In the recent UEFA Champions League final, Paris Saint-Germain ended a long wait for continental supremacy. The win marked a major milestone for the dominant French club of the past fifteen years. It was also a victory for one of their sponsors, online sports betting and casino operator 1xBet. Just weeks earlier, La Liga officially crowned FC Barcelona—another team sponsored by 1xBet—as Spanish champions.
Yet for others, the victory was hard to swallow. That includes regulatory bodies trying to control an online gambling industry that has grown almost unchecked over the past fifteen years.
Corentin Segalen, president of the Copenhagen Group established under the Macolin Convention to combat sports manipulation and illegal betting, described 1XBet as the “Wagner Group of sports betting.” He told Byline Times that the company operates fearlessly outside the law, fuels corruption, and aggressively targets the African market.
The parallel with mercenary army was not a throwaway line with Vladimir Putin.

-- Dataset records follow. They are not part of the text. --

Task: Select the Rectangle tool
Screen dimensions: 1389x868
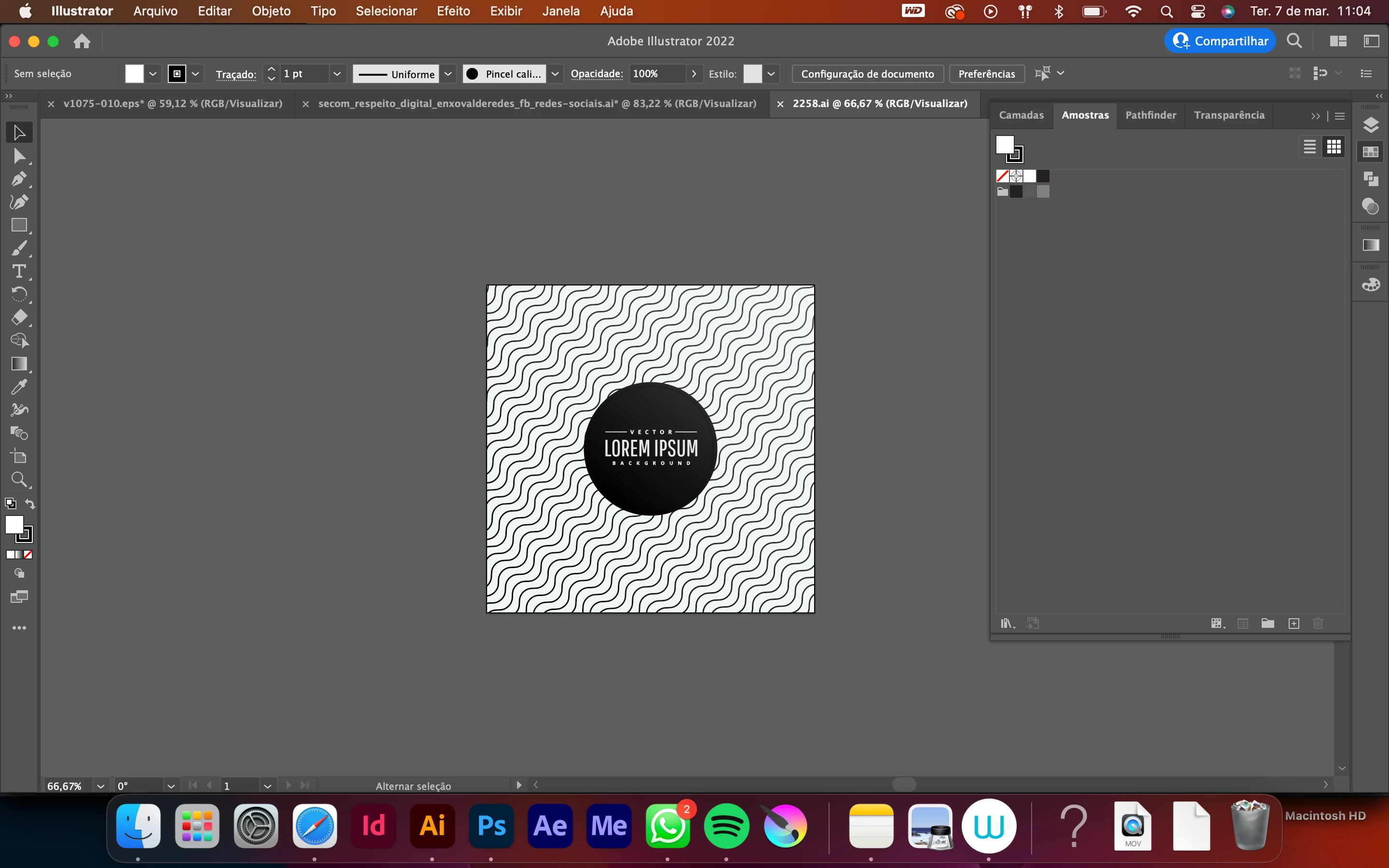Action: click(x=19, y=225)
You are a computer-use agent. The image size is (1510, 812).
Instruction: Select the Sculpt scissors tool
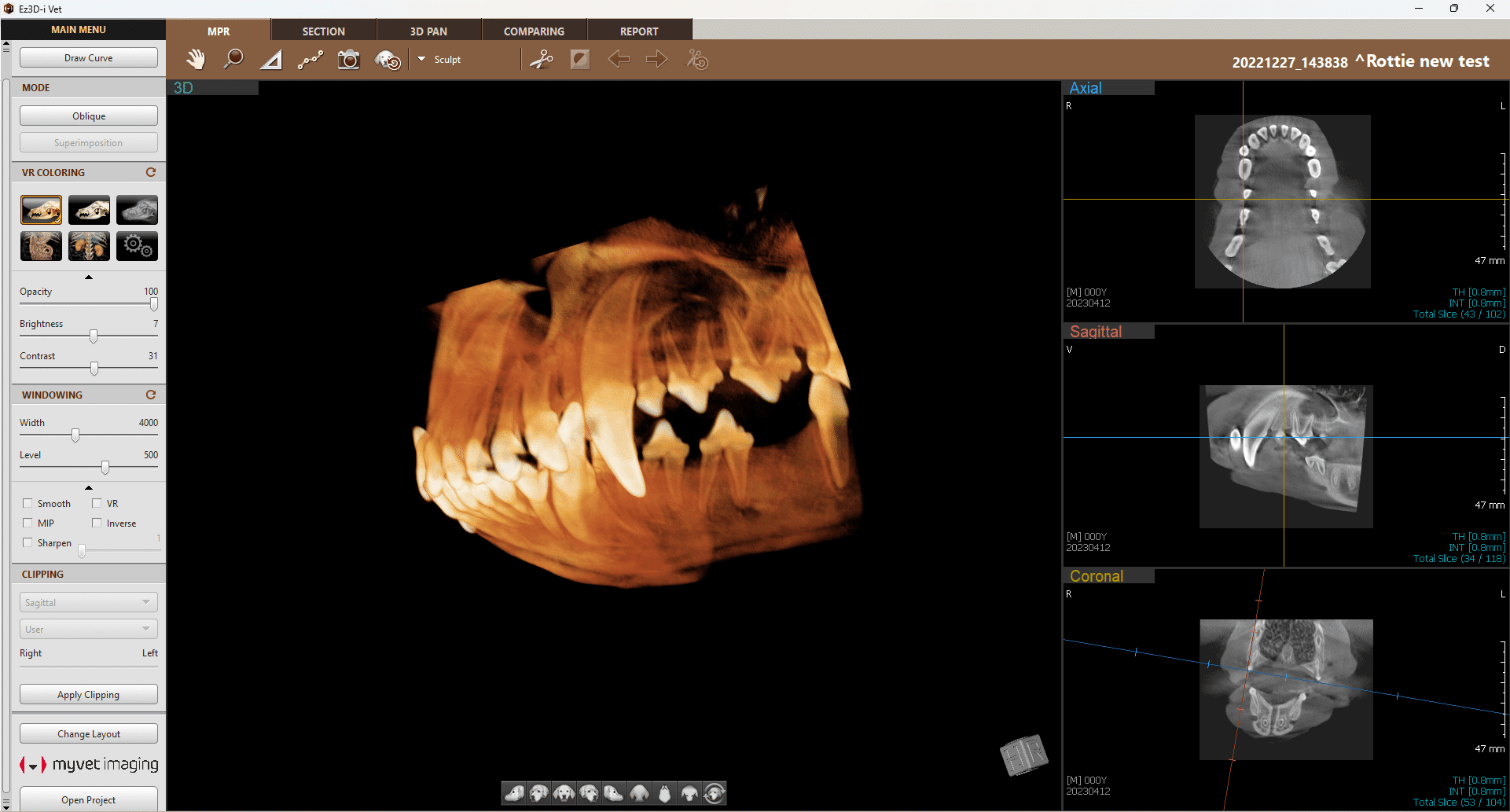pyautogui.click(x=542, y=59)
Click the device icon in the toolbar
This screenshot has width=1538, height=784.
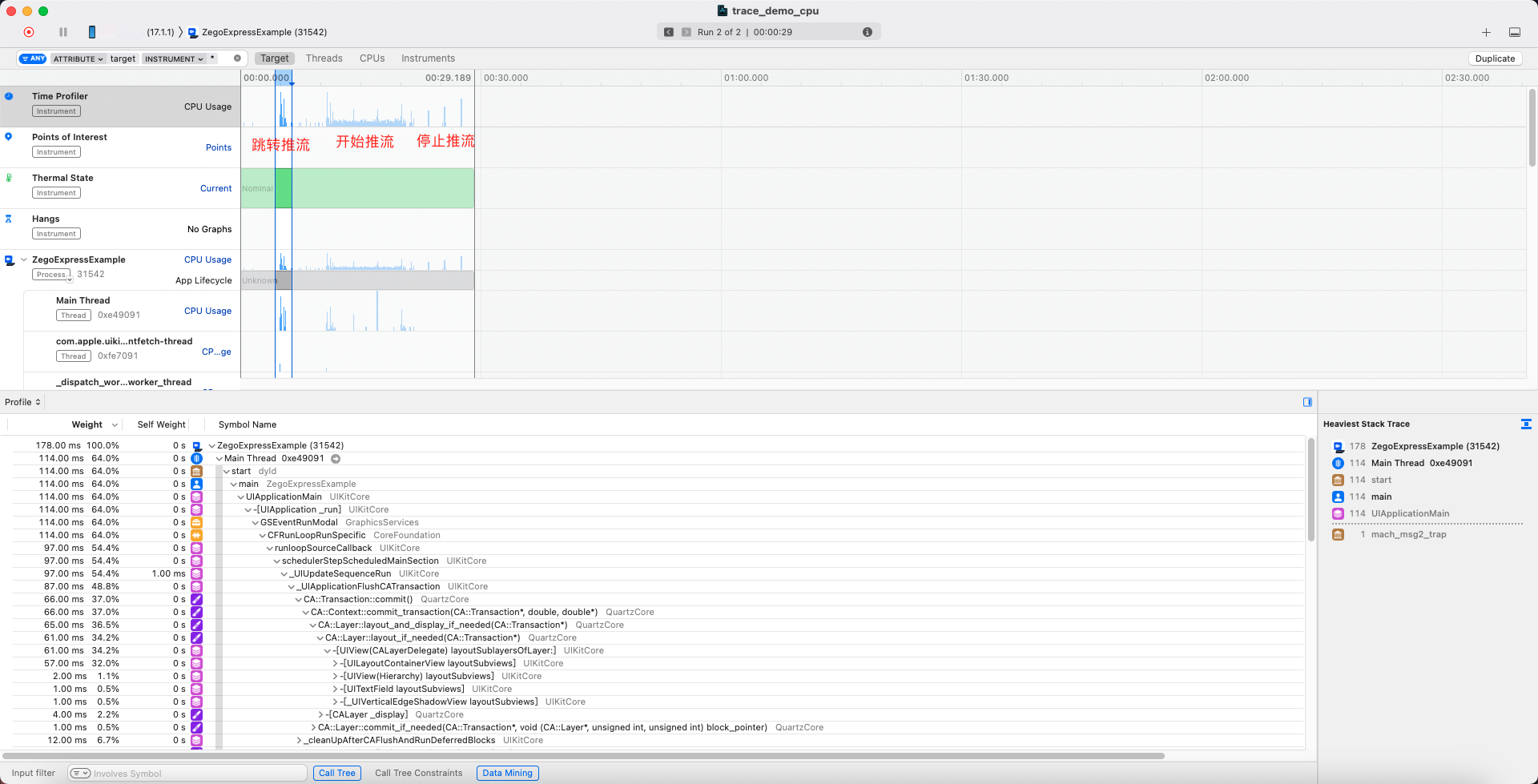pyautogui.click(x=92, y=32)
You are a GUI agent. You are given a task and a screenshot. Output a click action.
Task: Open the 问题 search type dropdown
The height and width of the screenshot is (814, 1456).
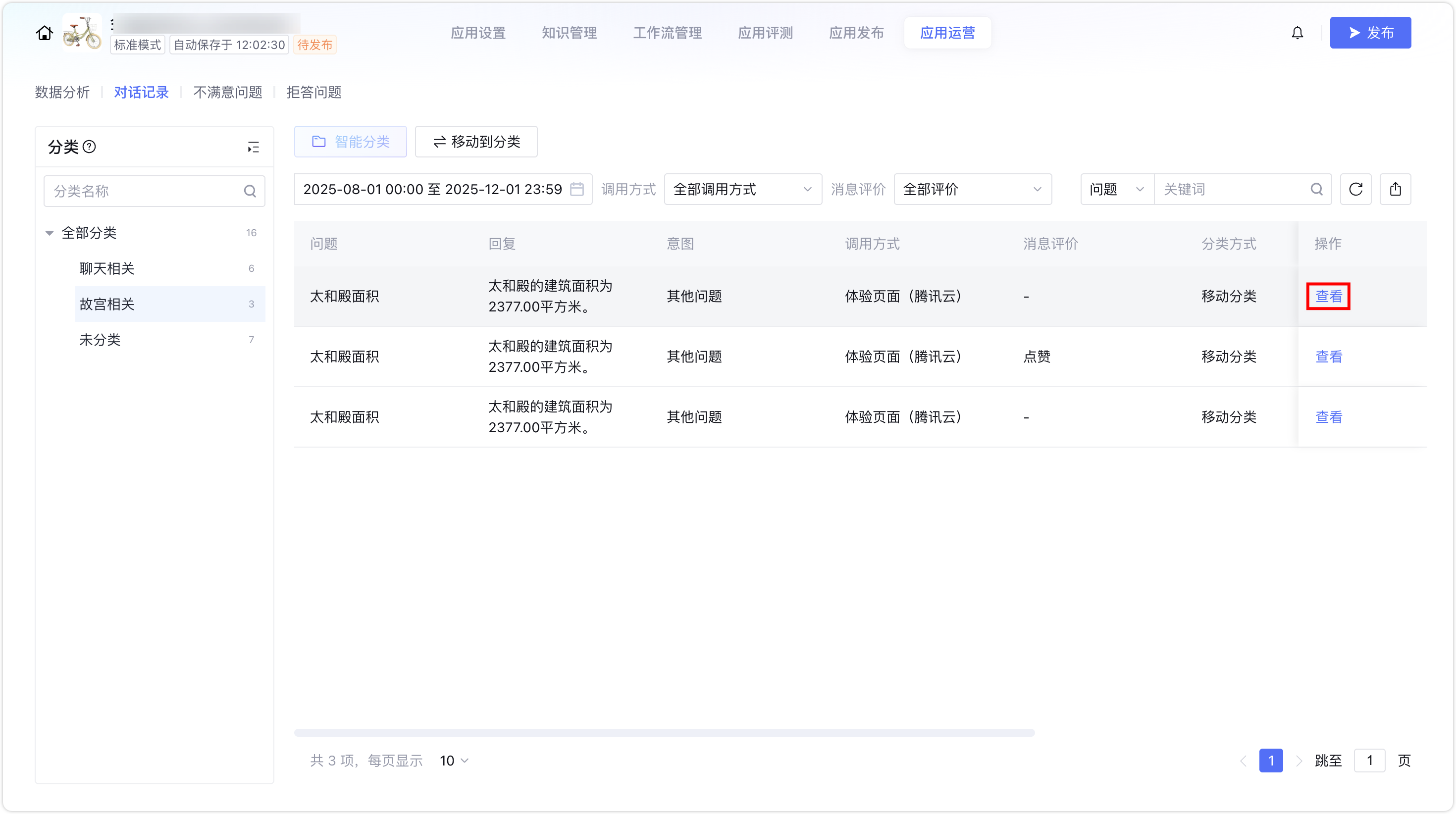coord(1116,189)
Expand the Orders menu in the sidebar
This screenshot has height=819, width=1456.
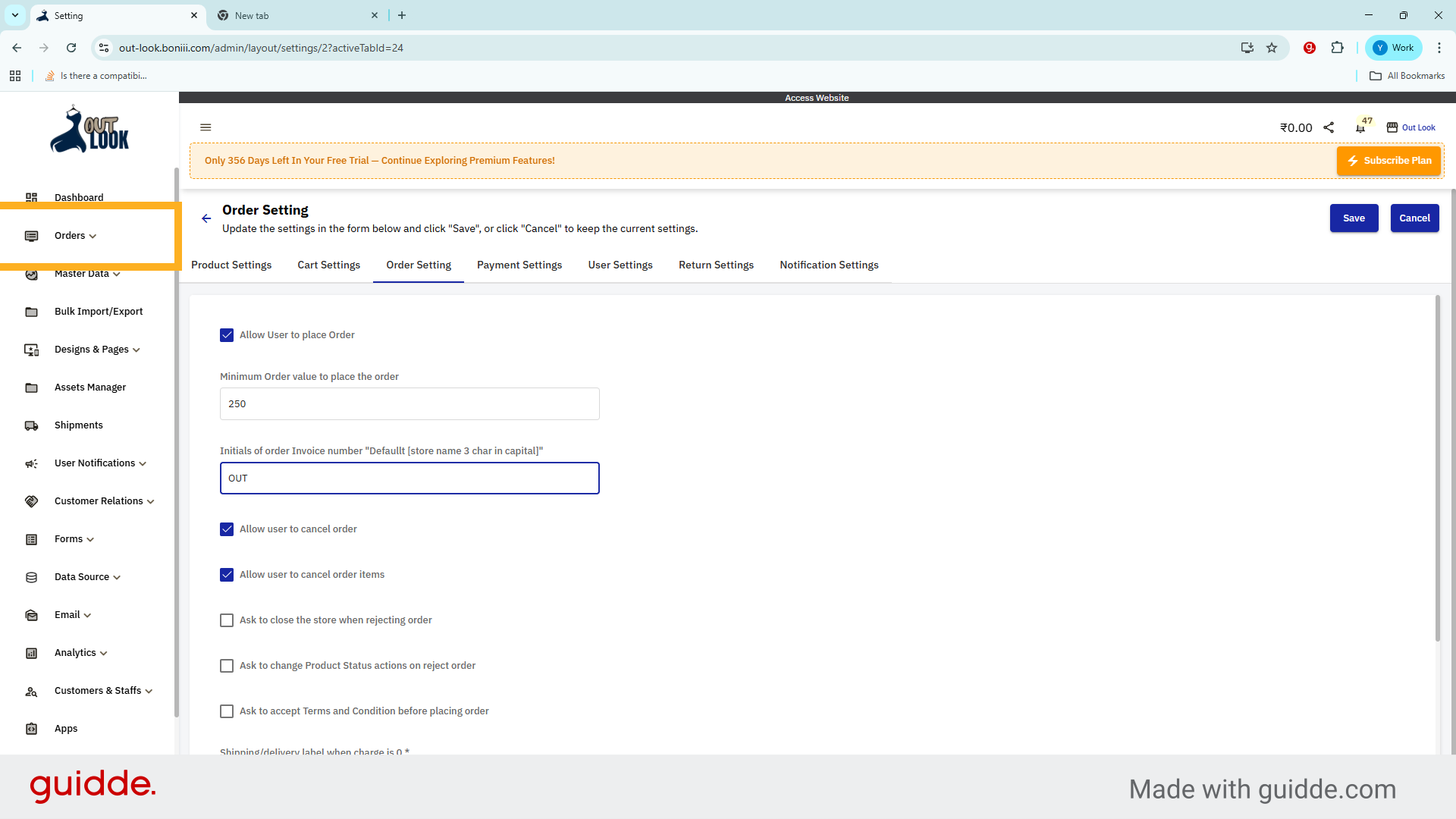tap(73, 235)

Segalen was also referring to the operator’s murky ties to the Russian regime. Byline Times now reveals the first in-depth investigation into the 1XBet betting empire published in the UK. President Zelenskyy personally ordered sanctions and restrictions on 1XBet in Ukraine after Russia’s 2022 invasion. This decision highlights the significance of 1XBet’s connections to the Russian regime.
The scale of 1xBet’s operation is hard to believe. Yet, it matches the vast size of the illegal gambling industry as a whole. In a December 2021 report, the United Nations Office on Drugs and Crime (UNODC) estimated the industry’s value at $1.7 trillion. That’s equal to the combined GDP of all Scandinavian countries—or nearly three times the global narcotics trade.